What to produce:
Reproduce exactly the final portion of the data: every line from the one containing "레이스 원단 (28, 38)" through the last line, inclusive.

━━ Data ━━

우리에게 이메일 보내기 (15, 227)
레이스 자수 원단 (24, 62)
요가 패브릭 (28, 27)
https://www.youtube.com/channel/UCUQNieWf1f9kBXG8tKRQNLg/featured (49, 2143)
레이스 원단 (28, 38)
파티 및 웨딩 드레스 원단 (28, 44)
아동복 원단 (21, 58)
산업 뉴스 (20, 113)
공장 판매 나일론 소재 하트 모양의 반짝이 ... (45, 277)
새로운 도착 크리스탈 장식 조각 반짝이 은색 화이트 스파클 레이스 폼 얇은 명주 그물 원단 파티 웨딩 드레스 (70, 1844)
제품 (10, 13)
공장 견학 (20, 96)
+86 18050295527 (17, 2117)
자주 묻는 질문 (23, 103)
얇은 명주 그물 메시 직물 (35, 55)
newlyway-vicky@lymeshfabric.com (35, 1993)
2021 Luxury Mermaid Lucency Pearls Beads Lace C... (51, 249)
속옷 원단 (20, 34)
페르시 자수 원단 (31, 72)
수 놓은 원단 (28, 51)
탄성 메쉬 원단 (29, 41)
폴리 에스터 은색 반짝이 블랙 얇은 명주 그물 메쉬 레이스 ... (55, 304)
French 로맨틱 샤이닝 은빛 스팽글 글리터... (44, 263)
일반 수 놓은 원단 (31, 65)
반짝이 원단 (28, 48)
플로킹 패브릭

━━━

Result for this exercise:
레이스 원단 (28, 38)
파티 및 웨딩 드레스 원단 (28, 44)
아동복 원단 (21, 58)
산업 뉴스 (20, 113)
공장 판매 나일론 소재 하트 모양의 반짝이 ... (45, 277)
새로운 도착 크리스탈 장식 조각 반짝이 은색 화이트 스파클 레이스 폼 얇은 명주 그물 원단 파티 웨딩 드레스 (70, 1844)
제품 (10, 13)
공장 견학 (20, 96)
+86 18050295527 (17, 2117)
자주 묻는 질문 (23, 103)
얇은 명주 그물 메시 직물 (35, 55)
newlyway-vicky@lymeshfabric.com (35, 1993)
2021 Luxury Mermaid Lucency Pearls Beads Lace C... (51, 249)
속옷 원단 (20, 34)
페르시 자수 원단 (31, 72)
수 놓은 원단 (28, 51)
탄성 메쉬 원단 (29, 41)
폴리 에스터 은색 반짝이 블랙 얇은 명주 그물 메쉬 레이스 ... (55, 304)
French 로맨틱 샤이닝 은빛 스팽글 글리터... (44, 263)
일반 수 놓은 원단 (31, 65)
반짝이 원단 (28, 48)
플로킹 패브릭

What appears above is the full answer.